INSTRUCTIONS FOR THE TASK — In the reply, give back exactly the lines from the one with "This screenshot has width=1456, height=819." through the last line of the records, without pictures.

DATA —
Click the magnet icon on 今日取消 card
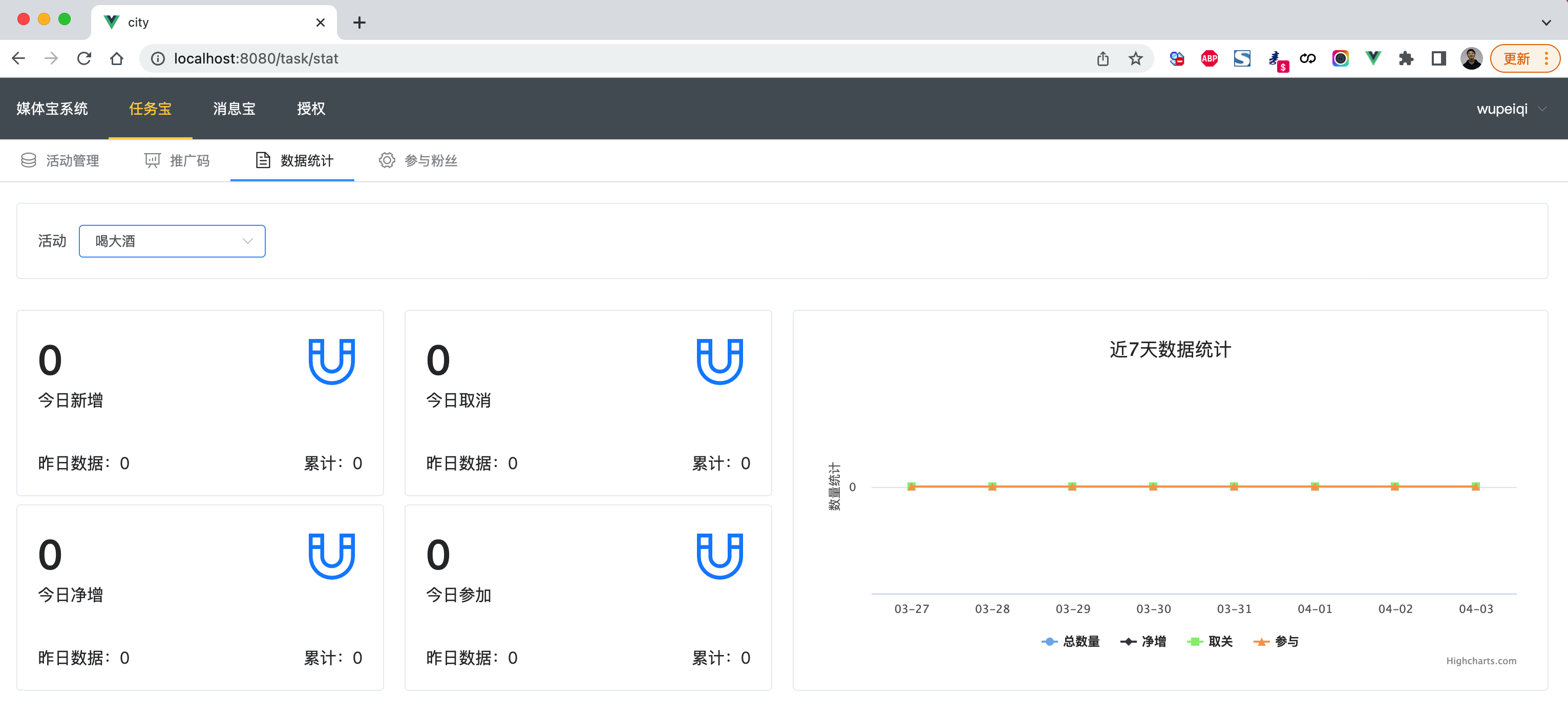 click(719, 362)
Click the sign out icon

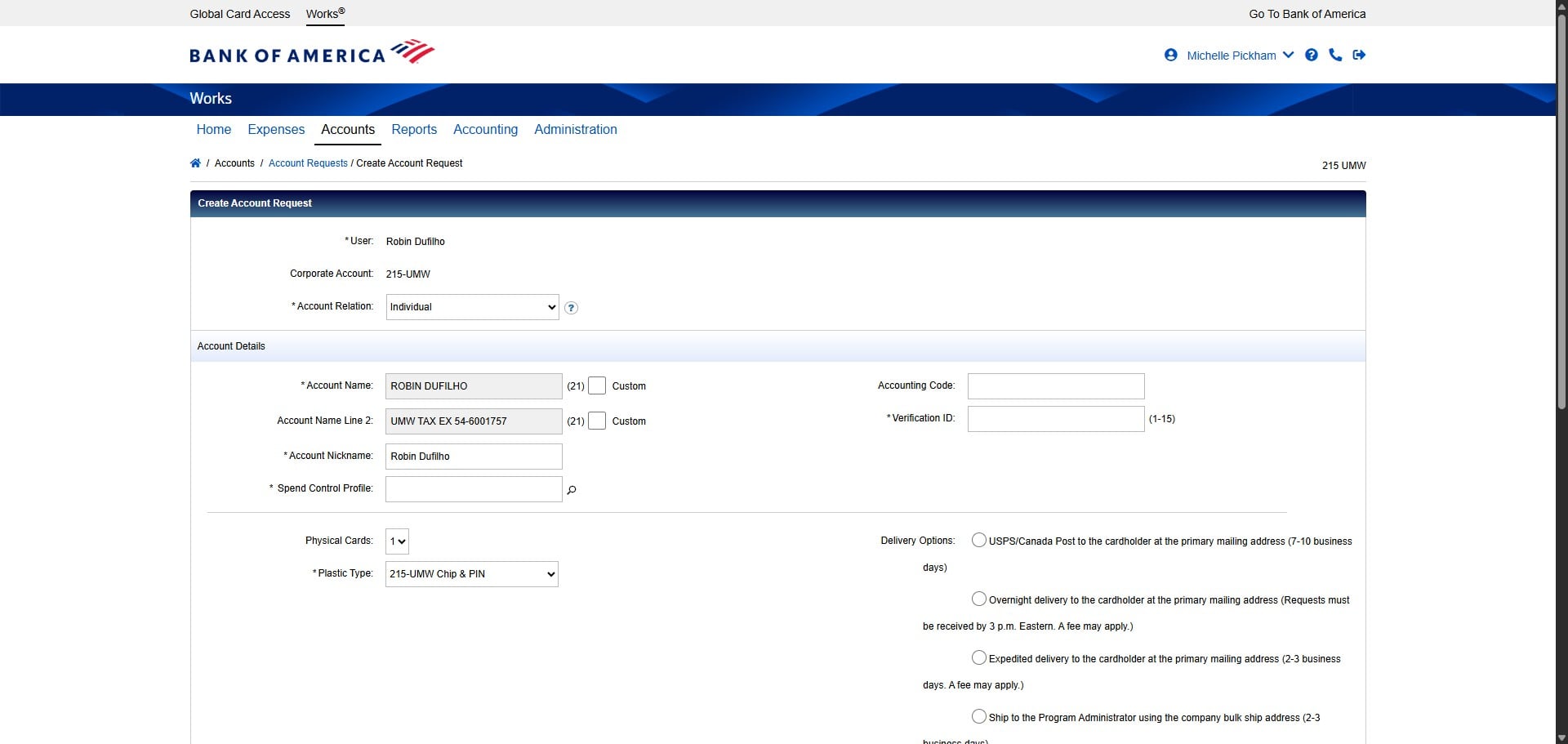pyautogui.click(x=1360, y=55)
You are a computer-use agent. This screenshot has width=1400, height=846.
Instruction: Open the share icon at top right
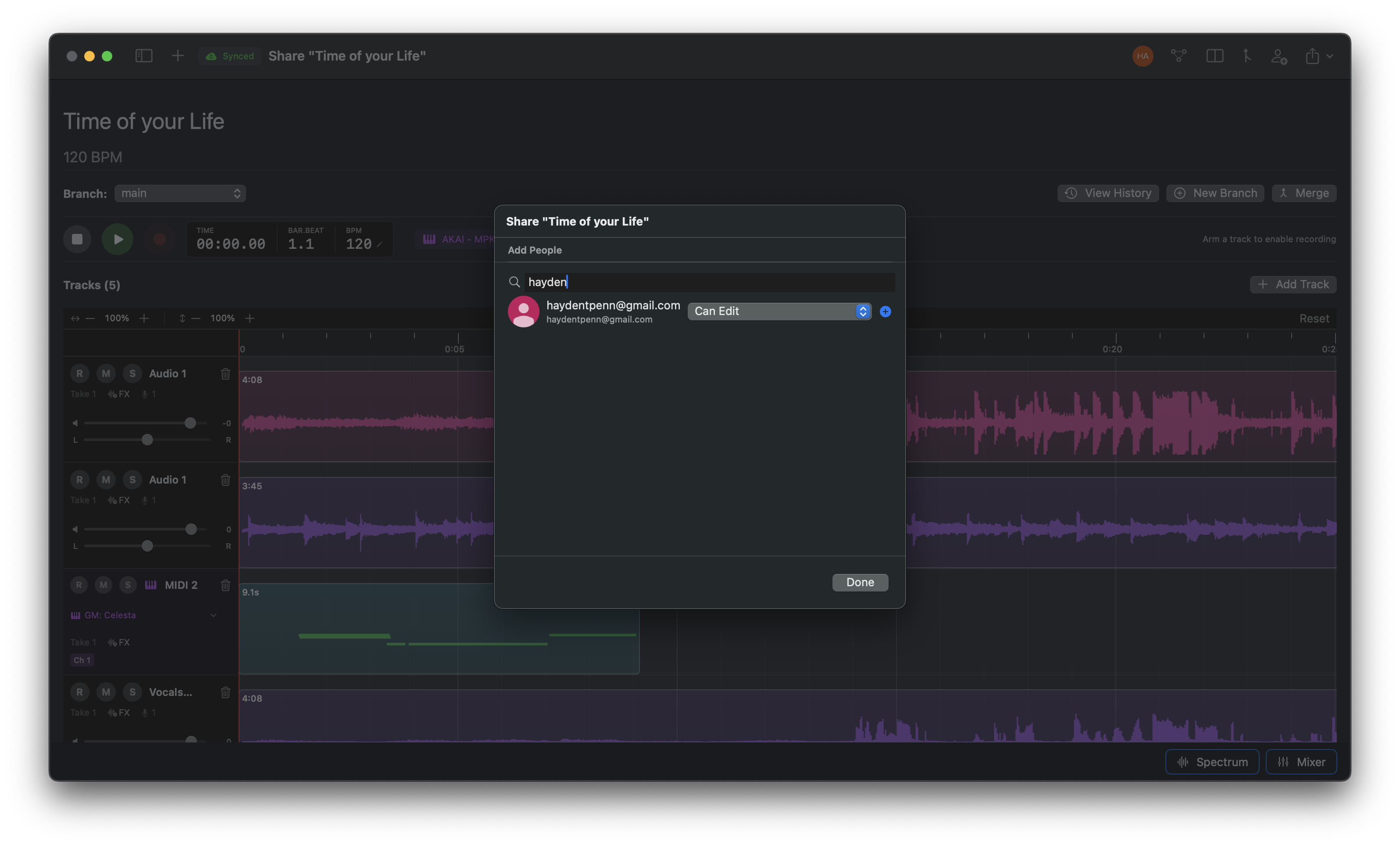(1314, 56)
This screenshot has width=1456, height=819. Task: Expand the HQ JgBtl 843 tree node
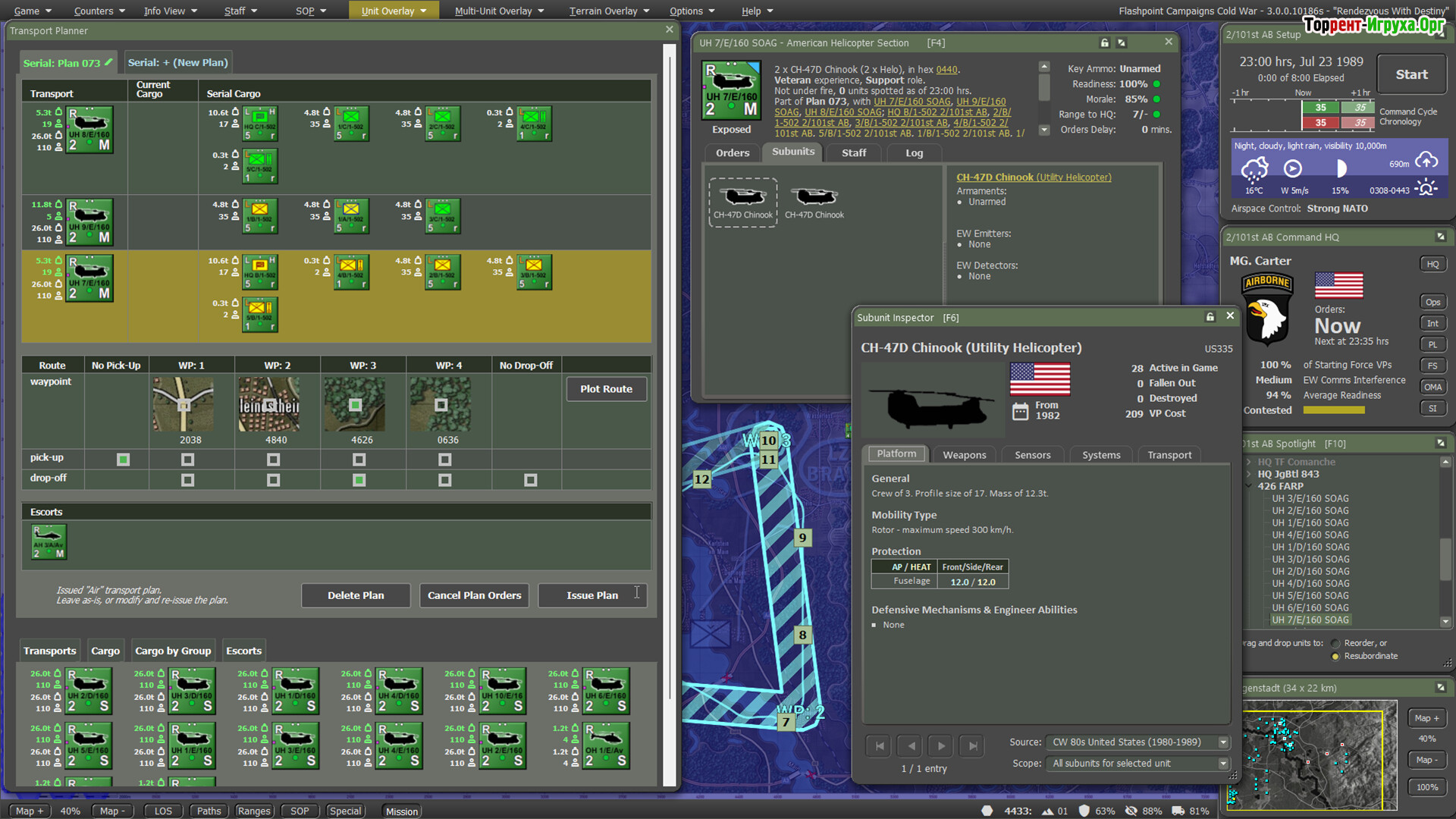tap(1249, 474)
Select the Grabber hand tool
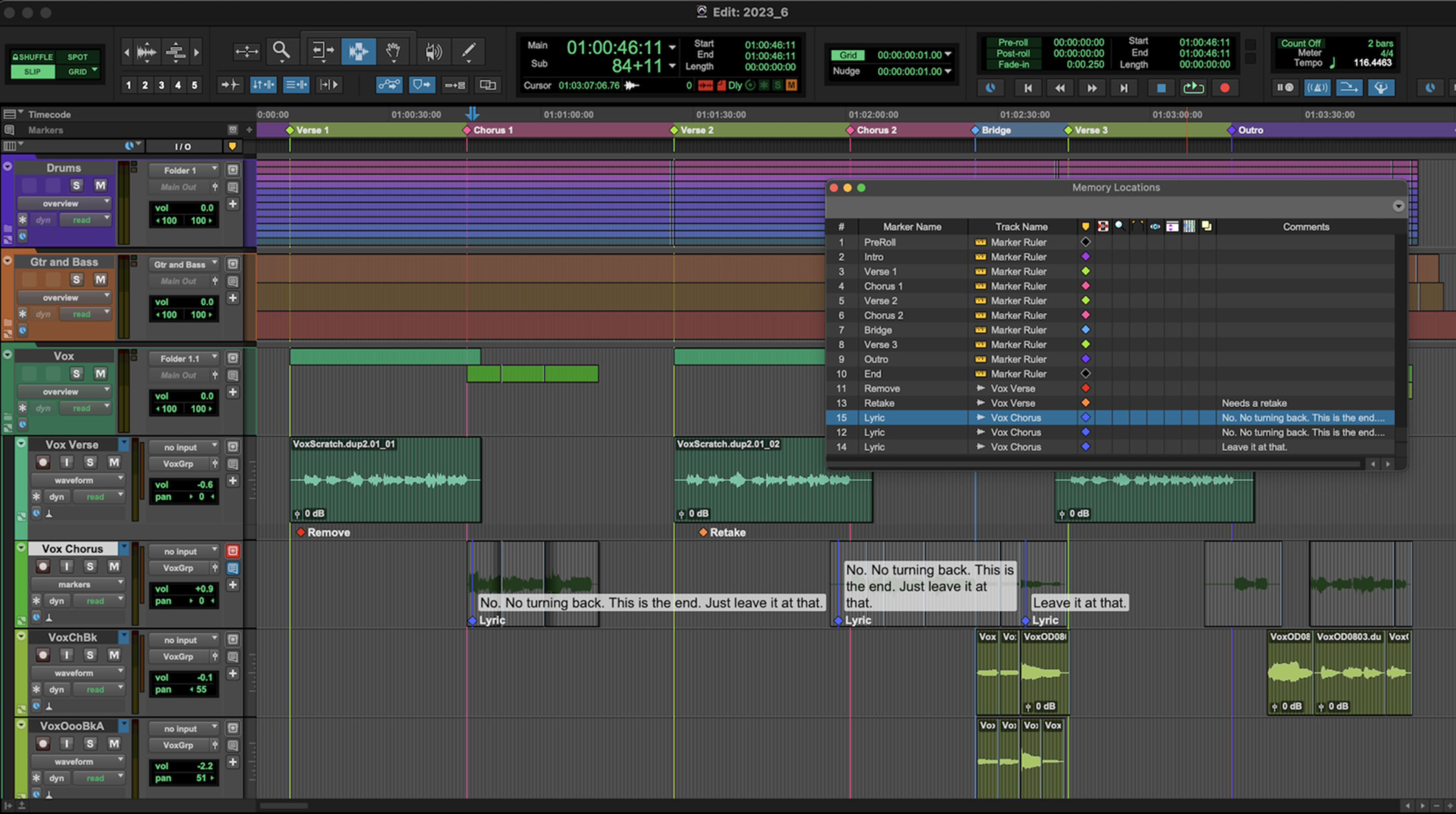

TASK RESPONSE —
This screenshot has width=1456, height=819. Task: Expand the HQ JgBtl 843 tree node
tap(1249, 474)
Select the Grabber hand tool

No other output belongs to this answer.